To increase logging verbosity of the CUDAnative compiler, launch Julia with the JULIA_DEBUG environment variable set to CUDAnative.

LLVM IR generated for ... is not GPU compatible

Not all of Julia is supported by CUDAnative. Several commonly-used features, like strings or exceptions, will not compile to GPU code, because of their interactions with the CPU-only runtime library.

When not using GPU-incompatible language features, you might still run into this compiler error when your code contains type instabilities or other dynamic behavior. These are often easily spotted by prefixing the failing function call with one of several @device_code macros.

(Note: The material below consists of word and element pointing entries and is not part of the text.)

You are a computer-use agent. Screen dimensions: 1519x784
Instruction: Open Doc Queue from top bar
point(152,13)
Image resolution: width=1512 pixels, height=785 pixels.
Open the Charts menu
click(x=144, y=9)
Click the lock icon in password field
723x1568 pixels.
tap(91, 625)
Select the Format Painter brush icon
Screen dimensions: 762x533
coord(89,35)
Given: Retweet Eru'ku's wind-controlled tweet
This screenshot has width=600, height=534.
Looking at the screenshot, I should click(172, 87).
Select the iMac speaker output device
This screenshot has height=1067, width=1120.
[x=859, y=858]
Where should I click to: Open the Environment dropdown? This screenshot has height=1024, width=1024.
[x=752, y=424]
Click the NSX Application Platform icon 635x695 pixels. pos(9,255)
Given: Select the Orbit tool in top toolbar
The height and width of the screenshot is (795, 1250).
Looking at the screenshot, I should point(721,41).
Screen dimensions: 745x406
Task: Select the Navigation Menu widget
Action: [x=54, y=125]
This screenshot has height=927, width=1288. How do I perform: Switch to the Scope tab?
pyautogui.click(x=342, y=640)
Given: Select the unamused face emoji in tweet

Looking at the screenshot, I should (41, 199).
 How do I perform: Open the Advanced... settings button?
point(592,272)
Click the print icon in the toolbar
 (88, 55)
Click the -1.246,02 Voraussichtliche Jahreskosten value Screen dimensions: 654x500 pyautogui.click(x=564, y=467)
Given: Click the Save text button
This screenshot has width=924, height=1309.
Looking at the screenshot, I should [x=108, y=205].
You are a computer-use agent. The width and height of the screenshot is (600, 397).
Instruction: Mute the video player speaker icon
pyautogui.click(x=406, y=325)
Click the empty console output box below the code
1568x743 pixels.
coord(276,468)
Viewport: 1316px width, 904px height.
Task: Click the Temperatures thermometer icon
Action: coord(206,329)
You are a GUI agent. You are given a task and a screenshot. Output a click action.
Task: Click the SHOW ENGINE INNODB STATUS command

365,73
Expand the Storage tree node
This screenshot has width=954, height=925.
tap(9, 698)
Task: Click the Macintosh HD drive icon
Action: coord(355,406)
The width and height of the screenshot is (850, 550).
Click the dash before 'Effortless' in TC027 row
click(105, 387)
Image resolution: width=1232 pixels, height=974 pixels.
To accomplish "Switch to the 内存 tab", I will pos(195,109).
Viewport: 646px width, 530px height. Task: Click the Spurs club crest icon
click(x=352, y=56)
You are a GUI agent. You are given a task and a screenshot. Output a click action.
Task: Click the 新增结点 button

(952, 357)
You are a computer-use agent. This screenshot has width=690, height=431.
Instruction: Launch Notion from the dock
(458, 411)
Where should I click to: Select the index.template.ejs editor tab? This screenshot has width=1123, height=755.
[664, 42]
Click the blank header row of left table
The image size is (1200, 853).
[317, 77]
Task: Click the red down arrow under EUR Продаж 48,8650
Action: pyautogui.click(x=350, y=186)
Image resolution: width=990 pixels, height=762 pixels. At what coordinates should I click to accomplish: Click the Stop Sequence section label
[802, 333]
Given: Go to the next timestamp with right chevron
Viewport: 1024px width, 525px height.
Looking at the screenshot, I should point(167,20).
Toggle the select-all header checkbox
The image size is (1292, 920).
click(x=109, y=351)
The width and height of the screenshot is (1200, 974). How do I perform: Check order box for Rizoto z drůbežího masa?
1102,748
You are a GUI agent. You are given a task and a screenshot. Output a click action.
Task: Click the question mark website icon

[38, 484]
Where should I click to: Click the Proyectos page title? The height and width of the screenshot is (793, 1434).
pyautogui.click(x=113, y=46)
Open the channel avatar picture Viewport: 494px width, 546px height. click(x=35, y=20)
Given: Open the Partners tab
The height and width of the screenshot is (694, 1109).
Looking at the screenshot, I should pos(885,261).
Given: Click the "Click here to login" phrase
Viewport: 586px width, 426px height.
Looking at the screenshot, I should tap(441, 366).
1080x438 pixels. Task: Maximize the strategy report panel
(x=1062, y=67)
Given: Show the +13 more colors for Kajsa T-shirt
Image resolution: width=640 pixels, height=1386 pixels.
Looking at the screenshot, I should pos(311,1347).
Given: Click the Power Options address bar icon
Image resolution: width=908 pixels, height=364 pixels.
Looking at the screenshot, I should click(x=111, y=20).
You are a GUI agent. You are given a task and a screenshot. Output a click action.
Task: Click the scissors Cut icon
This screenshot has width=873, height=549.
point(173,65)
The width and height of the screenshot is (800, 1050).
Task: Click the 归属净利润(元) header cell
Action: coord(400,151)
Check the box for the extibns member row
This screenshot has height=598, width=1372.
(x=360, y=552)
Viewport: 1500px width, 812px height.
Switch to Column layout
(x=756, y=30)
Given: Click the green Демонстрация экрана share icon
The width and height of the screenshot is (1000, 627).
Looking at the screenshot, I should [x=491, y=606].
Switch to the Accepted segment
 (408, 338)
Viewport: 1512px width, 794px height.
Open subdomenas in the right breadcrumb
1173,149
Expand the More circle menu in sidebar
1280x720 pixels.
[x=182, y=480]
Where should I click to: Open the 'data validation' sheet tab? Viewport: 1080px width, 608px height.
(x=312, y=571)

For example, say we define and execute the following kernel:

julia> kernel(a) = @inbounds a[threadId().x] = 0
kernel (generic function with 1 method)

julia> @cuda kernel(CuArray([1]))
ERROR: LLVM IR generated for Kernel(CuDeviceArray{Int64,1,CUDAnative.AS.Global}) is not GPU compatible

When running with JULIA_DEBUG=CUDAnative, you will get to see the actual incompatible IR constructs. Prefixing our kernel invocation with @device_code_warntype reveals our issue:

julia> @device_code_warntype @cuda kernel(CuArray([1]))
Variables:
  a::CuDeviceArray{Int64,1,CUDAnative.AS.Global}
  val<optimized out>

Body:
  begin
      Core.SSAValue(1) = (Main.threadId)()::ANY
      Core.SSAValue(2) = (Base.getproperty)(Core.SSAValue(1), :x)::ANY
      (Base.setindex!)(a::CuDeviceArray{Int64,1,CUDAnative.AS.Global}, 0, Core.SSAValue(2))::ANY
      return 0
  end::Int64
ERROR: LLVM IR generated for Kernel(CuDeviceArray{Int64,1,CUDAnative.AS.Global}) is not GPU compatible

Because of a typo, the call to threadId is untyped and returns Any (it should have been threadIdx). In the future, we expect to be able to catch such errors automatically.

If you want to dump all forms of generated code to disk, for further inspection, have a look at the @device_code macro instead.

Debug info and line-number information

LLVM's NVPTX back-end does not support the undocumented PTX debug format, so we cannot generate the necessary DWARF sections. This means that debugging generated code with e.g. cuda-gdb will be an unpleasant experience. Nonetheless, the PTX JIT is configured to emit debug info (which corresponds with nvcc -G) when the Julia debug info level is 2 or higher (julia -g2).

We do however support emitting line number information, which is useful for other CUDA tools like cuda-memcheck. The functionality (which corresponds with nvcc -lineinfo) is enabled when the Julia debug info level is 1 (the default value). It can be disabled by passing -g0 instead.